━━ EXTRACTED MATERIAL ━━

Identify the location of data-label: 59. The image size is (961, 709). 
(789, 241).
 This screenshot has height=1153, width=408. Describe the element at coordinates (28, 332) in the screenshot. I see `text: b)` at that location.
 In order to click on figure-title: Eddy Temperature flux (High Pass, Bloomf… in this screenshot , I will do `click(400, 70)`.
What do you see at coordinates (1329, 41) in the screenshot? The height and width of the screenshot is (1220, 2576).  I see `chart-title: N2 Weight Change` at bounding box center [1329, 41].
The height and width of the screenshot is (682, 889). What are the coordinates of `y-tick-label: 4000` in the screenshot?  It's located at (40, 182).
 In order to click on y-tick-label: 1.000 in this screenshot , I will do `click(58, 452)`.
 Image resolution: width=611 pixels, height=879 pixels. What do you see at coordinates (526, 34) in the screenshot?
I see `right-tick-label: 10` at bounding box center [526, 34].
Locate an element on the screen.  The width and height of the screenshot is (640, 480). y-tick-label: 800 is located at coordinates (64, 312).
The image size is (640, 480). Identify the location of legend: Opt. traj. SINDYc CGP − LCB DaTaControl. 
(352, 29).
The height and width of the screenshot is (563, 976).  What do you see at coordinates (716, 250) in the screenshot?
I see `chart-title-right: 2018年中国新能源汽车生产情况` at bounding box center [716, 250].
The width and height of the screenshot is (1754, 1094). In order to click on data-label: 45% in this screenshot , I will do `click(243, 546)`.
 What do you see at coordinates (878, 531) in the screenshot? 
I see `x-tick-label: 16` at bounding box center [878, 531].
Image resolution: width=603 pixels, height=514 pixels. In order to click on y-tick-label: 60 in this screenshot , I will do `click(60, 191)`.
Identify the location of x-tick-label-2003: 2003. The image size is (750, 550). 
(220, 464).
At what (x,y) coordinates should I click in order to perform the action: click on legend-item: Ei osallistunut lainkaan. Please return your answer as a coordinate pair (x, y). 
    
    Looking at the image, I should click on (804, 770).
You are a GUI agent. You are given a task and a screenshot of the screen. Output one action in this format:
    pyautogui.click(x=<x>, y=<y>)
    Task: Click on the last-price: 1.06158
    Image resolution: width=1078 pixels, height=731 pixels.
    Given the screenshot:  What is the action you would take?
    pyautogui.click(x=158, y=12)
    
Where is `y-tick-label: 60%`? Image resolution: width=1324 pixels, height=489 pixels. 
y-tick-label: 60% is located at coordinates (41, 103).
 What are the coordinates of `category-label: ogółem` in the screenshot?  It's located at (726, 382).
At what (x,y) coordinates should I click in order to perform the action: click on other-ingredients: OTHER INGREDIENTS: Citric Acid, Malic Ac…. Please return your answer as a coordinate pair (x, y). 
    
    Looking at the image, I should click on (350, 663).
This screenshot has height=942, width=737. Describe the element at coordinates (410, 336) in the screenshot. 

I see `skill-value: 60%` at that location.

━━━

DIRECTIONS FOR THIS TASK
Output the lines from the very first one through the line that contains "The height and width of the screenshot is (682, 889).", both ends included, without changing a character.

RESULT OF THE TASK
Identify the location of data-label: 59. The image size is (961, 709). 
(789, 241).
 This screenshot has height=1153, width=408. Describe the element at coordinates (28, 332) in the screenshot. I see `text: b)` at that location.
 In order to click on figure-title: Eddy Temperature flux (High Pass, Bloomf… in this screenshot , I will do `click(400, 70)`.
What do you see at coordinates (1329, 41) in the screenshot? The height and width of the screenshot is (1220, 2576).  I see `chart-title: N2 Weight Change` at bounding box center [1329, 41].
The height and width of the screenshot is (682, 889). What are the coordinates of `y-tick-label: 4000` in the screenshot?  It's located at (40, 182).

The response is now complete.